Dataset entries:
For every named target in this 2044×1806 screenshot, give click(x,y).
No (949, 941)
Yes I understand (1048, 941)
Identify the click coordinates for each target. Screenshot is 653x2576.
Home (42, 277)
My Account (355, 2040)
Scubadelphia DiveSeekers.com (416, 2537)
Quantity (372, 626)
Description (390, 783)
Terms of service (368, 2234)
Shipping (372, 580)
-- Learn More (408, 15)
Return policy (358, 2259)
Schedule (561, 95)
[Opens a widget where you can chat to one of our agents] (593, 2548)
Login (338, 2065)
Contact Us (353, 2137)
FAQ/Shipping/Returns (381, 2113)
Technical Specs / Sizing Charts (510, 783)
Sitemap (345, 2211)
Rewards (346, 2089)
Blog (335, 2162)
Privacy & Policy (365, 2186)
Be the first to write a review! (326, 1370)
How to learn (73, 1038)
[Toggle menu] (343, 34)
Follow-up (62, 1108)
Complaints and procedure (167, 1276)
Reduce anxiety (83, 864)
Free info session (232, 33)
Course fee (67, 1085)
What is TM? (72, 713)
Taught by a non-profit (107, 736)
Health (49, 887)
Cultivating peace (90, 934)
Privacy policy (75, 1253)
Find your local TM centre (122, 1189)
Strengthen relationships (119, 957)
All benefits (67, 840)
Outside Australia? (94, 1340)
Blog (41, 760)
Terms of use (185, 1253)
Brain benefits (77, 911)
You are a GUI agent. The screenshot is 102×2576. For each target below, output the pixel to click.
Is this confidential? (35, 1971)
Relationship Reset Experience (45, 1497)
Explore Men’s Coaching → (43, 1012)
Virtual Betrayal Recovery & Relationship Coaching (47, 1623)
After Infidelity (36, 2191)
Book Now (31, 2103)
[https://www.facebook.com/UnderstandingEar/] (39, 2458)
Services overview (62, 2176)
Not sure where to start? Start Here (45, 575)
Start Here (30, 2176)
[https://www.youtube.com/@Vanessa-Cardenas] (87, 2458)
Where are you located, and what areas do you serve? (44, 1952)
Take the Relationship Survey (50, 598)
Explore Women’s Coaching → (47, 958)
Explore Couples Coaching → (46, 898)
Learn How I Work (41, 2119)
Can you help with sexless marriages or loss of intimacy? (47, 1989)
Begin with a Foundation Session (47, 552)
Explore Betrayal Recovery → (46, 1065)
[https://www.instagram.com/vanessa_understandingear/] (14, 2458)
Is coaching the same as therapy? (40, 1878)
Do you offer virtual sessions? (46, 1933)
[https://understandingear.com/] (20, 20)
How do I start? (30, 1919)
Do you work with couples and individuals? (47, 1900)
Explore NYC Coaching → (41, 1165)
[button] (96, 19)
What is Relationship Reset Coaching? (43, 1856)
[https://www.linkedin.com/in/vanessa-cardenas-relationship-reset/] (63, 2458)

Exercise requirements:
The answer should be one number: how many lines in the data contain the word "each".

Finished task:
2